**Exercise**: In the material below, how many lines contain the word "computer"? The reply must be that number alone.

**Provided records**:
───
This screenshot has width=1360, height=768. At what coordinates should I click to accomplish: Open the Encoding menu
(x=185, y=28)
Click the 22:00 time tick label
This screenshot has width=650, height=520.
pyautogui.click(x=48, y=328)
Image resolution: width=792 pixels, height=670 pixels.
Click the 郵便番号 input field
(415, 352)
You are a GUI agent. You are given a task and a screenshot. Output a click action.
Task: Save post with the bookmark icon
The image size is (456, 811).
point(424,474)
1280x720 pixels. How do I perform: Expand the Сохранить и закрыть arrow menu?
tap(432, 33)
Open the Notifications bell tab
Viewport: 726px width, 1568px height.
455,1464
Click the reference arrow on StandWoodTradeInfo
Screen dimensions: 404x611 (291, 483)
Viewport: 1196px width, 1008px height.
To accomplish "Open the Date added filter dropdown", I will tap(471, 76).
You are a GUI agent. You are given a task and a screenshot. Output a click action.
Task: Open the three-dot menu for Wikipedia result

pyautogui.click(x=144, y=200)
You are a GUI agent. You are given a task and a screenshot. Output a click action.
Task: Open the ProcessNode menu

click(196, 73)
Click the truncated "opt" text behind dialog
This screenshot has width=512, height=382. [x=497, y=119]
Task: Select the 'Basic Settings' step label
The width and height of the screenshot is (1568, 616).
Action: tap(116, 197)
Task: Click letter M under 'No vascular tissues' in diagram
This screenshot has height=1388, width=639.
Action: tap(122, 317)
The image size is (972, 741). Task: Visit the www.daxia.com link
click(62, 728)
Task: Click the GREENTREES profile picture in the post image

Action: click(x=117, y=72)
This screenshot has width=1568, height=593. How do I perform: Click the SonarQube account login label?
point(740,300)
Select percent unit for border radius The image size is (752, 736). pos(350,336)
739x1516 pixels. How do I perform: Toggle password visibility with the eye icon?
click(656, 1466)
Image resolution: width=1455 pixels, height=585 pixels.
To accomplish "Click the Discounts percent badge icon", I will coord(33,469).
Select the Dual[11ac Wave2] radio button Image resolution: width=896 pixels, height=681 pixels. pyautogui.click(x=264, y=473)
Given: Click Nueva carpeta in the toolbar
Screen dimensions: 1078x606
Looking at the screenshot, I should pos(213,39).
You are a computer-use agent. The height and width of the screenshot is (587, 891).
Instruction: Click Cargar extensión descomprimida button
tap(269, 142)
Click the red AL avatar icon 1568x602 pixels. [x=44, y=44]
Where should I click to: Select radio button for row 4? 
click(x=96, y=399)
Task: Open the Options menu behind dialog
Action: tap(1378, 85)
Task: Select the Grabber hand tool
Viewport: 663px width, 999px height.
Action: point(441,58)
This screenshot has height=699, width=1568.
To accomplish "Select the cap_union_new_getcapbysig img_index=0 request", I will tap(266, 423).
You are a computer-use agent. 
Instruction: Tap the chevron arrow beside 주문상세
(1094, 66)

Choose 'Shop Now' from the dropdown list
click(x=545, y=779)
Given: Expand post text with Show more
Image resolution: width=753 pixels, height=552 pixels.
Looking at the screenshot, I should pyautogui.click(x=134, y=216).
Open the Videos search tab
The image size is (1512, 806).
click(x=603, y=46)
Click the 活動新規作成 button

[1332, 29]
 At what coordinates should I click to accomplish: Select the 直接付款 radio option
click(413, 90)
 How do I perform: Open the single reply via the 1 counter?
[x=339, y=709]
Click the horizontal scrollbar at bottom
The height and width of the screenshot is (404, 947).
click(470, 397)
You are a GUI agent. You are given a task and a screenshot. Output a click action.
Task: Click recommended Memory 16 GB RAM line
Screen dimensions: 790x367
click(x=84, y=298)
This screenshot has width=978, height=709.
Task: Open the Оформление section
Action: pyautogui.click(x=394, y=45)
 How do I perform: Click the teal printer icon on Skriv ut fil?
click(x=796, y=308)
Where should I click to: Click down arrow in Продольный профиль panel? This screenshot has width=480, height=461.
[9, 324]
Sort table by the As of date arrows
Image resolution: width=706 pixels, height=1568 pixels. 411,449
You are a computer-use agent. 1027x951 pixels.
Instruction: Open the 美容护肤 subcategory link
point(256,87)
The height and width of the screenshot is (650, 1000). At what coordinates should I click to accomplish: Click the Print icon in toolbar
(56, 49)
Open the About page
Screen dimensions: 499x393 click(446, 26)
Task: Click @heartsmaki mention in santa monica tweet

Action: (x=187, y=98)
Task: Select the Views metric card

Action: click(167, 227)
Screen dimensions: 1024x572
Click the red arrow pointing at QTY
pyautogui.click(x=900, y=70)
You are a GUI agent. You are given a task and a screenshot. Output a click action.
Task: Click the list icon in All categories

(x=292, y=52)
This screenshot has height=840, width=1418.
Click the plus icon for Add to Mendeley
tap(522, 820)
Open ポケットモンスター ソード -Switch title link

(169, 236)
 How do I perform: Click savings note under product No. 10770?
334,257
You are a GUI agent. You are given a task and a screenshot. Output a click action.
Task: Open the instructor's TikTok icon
───
**Task output**: 3